O que se tem, portanto, é a oposição política de uma burguesia específica, historicamente reacionária, talvez mais retrógrada que os próprios latifundiários, mas que não pode ser golpista, já que outros setores burgueses estão com Dilma e o governo. São rusgas de setores cujos interesses, ademais, não são antagônicos.
A democracia e a liberdade de imprensa
Um aspecto também ressaltado por setores alinhados ao governo é a hipocrisia dos veículos de mídia ao clamarem por democracia e liberdade de imprensa apesar de terem sido, eles próprios, agentes e beneficiários da ditadura militar no país.
Os principais jornais clamaram pelo golpe em 1964. As organizações Globo, por exemplo, se estabeleceram e se tornaram um império de mídia nesses 25 anos de regime de exceção e a Folha de S. Paulo, por sua vez, emprestava caminhonetes para a Operação Bandeirantes, como bem lembrou o documentário de Chaim Litewski, “Cidadão Boilense”.
São empresas que, amparadas pelo regime de exceção, consolidaram grandes monopólios de comunicação no país, a ponto de todo o setor ser controlado até hoje por apenas sete famílias. O que poucos lembram é que o governo nada fez contra isso. Muito pelo contrário, no governo Lula as rádios comunitárias, por exemplo, que exercem a duras penas um contraponto ao controle da grande mídia, enfrentaram uma repressão implacável da Polícia Federal.
Controle
A história nos mostra que a democracia não é um valor intrínseco aos grandes veículos de imprensa. Tampouco são paladinos da liberdade de expressão, uma vez que controlam o que é dito e discutido no país. Ou alguém leu alguma nota em algum jornal sobre a demissão em massa no paulista Diário de S. Paulo? Já teve a oportunidade de se inteirar sobre o controle acionário das grandes empresas? Pôde ver alguma reportagem sobre o trabalho estafante dos jornalistas nas redações?

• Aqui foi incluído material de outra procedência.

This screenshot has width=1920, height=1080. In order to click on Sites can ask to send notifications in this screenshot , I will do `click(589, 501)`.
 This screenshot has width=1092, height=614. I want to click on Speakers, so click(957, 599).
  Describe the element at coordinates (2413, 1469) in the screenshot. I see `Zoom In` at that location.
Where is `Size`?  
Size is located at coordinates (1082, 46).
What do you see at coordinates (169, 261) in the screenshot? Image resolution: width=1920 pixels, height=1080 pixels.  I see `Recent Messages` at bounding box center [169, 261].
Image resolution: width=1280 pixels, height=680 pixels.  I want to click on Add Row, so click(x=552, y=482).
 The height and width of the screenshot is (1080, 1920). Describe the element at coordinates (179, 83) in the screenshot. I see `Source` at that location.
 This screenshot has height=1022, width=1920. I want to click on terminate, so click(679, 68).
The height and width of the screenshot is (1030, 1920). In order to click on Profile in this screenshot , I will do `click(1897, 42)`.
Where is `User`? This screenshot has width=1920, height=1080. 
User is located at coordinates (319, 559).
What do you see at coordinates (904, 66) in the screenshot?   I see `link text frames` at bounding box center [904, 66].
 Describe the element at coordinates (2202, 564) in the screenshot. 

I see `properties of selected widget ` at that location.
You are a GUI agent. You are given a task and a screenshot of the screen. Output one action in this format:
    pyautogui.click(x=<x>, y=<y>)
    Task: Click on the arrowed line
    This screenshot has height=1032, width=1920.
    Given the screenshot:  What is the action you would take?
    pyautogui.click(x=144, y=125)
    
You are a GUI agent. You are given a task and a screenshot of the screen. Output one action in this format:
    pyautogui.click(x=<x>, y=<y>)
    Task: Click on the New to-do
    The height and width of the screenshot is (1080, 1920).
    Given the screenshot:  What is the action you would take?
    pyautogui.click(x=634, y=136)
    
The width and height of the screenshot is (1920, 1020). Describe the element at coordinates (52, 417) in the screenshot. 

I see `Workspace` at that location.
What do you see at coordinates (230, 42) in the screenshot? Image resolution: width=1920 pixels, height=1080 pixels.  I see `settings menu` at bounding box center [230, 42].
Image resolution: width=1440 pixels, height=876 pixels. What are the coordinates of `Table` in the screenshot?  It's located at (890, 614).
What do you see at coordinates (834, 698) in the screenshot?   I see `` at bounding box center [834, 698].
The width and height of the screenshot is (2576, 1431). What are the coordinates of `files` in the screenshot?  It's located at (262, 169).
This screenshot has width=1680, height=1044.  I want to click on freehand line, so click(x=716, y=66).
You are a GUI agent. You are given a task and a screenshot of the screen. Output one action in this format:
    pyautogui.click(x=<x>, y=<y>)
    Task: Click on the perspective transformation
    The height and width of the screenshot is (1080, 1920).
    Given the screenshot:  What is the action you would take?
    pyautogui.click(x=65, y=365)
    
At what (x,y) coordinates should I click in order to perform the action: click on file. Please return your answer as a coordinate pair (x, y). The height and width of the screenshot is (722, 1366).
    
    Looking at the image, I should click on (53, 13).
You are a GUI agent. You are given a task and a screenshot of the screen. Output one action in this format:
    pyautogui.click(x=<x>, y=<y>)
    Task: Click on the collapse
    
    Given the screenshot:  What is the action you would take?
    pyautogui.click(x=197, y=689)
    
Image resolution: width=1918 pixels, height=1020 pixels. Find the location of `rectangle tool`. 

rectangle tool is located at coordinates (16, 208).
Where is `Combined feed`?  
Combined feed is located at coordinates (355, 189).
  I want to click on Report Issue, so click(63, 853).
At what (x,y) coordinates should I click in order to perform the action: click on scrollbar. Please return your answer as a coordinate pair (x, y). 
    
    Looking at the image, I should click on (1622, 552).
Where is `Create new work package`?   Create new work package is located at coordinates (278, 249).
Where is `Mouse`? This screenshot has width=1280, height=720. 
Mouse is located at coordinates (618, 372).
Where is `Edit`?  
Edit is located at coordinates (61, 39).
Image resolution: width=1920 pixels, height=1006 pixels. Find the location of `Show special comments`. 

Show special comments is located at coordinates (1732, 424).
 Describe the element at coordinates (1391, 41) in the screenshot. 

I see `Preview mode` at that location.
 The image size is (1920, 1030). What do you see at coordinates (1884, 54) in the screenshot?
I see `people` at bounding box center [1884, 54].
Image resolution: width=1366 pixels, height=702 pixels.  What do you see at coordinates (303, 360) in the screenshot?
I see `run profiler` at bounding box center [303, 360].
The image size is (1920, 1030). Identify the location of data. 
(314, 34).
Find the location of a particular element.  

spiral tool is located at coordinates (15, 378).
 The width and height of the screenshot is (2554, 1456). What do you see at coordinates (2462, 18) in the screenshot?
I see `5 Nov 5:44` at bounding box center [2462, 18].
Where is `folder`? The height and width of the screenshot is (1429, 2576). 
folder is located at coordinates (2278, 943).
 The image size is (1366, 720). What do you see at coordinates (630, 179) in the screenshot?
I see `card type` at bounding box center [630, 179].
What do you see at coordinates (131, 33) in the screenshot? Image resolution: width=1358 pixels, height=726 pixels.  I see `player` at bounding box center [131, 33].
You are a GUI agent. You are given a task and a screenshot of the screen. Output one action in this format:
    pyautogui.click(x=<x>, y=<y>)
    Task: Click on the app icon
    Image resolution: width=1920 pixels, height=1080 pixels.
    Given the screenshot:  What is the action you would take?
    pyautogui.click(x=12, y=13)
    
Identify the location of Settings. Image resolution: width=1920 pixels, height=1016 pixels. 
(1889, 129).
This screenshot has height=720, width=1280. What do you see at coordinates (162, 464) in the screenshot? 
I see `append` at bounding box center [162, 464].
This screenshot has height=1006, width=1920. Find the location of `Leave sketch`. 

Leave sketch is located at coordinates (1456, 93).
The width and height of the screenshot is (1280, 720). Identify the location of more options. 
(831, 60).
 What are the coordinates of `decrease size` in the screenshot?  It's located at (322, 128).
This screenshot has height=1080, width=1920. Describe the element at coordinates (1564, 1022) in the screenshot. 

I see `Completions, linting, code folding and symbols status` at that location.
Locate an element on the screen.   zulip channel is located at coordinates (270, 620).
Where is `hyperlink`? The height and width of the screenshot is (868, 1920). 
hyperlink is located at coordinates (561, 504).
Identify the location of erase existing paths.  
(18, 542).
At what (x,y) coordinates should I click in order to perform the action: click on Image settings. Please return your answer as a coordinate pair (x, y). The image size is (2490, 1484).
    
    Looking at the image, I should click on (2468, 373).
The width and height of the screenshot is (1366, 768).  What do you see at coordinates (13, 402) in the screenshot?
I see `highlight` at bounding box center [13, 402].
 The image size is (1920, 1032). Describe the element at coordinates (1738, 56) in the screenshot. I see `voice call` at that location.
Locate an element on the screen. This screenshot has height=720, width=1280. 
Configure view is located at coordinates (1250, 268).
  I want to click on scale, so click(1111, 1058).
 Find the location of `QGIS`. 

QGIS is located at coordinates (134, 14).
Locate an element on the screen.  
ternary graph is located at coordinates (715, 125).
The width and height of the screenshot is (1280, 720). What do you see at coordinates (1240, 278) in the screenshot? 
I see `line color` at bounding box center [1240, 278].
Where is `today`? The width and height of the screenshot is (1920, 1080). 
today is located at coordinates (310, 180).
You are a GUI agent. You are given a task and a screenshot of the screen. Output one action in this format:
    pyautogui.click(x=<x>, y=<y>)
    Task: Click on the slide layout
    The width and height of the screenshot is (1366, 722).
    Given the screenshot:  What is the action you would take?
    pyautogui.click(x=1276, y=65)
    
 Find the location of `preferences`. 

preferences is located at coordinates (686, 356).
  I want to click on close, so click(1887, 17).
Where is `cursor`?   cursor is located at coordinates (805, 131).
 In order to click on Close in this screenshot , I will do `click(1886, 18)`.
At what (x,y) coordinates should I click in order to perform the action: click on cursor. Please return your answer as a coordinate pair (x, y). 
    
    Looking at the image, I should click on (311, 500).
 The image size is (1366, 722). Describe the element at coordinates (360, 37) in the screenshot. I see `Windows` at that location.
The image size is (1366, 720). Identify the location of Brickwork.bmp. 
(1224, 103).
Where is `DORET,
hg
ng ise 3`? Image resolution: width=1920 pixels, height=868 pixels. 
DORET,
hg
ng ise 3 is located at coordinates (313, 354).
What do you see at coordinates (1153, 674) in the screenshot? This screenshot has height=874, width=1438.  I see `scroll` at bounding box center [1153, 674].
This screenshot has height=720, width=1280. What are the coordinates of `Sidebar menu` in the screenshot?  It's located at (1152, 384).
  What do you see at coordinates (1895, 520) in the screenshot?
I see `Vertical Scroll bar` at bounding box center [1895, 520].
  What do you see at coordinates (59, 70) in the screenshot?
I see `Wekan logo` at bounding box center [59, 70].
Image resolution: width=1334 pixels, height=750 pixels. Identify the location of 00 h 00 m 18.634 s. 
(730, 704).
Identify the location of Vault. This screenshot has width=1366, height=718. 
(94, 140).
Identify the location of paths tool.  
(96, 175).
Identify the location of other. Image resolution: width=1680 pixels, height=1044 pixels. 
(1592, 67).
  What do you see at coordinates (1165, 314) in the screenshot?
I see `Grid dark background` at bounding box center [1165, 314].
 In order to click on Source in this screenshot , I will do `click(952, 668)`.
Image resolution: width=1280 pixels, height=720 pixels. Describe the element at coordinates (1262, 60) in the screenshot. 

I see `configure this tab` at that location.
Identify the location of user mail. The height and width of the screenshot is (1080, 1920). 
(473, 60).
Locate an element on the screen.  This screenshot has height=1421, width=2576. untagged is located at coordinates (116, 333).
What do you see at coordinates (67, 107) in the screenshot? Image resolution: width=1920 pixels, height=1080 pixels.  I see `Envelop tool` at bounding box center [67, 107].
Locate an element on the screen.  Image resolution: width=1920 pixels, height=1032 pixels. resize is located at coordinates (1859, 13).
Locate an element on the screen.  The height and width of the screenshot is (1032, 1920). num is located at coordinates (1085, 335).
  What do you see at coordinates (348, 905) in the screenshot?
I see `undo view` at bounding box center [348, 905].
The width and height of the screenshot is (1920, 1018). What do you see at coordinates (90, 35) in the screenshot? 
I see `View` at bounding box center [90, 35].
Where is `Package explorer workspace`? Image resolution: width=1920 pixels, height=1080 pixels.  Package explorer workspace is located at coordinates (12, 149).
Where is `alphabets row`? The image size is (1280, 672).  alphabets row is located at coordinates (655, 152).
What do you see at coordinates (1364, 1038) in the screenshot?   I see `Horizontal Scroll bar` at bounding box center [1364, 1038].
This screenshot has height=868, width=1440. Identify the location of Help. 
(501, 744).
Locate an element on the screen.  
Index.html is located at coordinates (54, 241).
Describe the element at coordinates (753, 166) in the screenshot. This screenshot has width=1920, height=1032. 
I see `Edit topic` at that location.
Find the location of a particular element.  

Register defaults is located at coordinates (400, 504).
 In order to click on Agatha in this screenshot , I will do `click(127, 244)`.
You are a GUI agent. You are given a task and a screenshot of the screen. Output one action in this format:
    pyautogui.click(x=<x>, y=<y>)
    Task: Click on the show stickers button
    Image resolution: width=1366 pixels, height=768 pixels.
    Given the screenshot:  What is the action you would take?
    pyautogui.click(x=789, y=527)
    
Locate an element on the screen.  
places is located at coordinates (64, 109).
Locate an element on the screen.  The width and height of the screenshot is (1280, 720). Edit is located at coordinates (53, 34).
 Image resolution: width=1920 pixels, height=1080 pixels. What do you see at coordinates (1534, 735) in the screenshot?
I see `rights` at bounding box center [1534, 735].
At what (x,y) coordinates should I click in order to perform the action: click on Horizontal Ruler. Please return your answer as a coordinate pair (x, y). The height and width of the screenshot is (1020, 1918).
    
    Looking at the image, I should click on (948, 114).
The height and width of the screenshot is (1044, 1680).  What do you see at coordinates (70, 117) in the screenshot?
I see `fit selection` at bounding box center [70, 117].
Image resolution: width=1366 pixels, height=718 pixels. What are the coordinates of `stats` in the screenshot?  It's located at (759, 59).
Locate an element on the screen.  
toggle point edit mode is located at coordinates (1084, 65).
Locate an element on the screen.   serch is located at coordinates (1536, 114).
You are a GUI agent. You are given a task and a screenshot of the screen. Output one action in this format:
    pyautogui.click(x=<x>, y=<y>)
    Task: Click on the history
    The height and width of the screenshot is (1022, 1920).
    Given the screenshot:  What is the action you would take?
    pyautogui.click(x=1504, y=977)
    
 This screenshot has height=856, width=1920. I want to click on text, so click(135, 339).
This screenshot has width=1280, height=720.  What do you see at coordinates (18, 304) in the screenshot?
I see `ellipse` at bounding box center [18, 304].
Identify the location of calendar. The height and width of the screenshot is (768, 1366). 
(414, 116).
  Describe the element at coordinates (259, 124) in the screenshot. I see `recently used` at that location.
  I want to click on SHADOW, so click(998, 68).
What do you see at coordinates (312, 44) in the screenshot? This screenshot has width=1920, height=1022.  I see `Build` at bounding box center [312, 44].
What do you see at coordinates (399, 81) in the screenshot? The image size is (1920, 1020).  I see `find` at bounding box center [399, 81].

A liberdade de imprensa e expressão, no Brasil, é uma via de mão única.
Por outro lado, abundam matérias criminalizando os movimentos sociais, como o MST, ou advertindo sobre os perigos do excesso dos gastos do governo ou do suposto rombo da Previdência Social. Pontos, inclusive, não contraditórios à atual política econômica do governo Lula. Nessas eleições, tivemos ainda mais um capítulo desse controle autoritário da informação, no veto velado realizado às candidaturas dos pequenos partidos à Presidência, sobretudo os da esquerda.
Os recentes desentendimentos entre governo e grande mídia, por esse ângulo, parece ter muito mais motivação eleitoral do que expressar projetos políticos distintos.
Uma guerra sem inocentes
O presidente Lula tem razão em um ponto. A imprensa no Brasil age sim como um partido político, como bem já havia observado Perseu Abramo. Enganam-se os petistas, porém, ao atribuir-lhe o caráter golpísta. Em todos os escândalos políticos do último período, inclusive, do mensalão à recente queda de Erenice Guerra na Casa Civil, tirando o superdimensionamento e a manipulação, contavam com bases concretas.
Se a imprensa tem partido e ele não é o de Lula, por outro lado, as convergências entre os dois são bem, bem maiores que as eventuais divergências.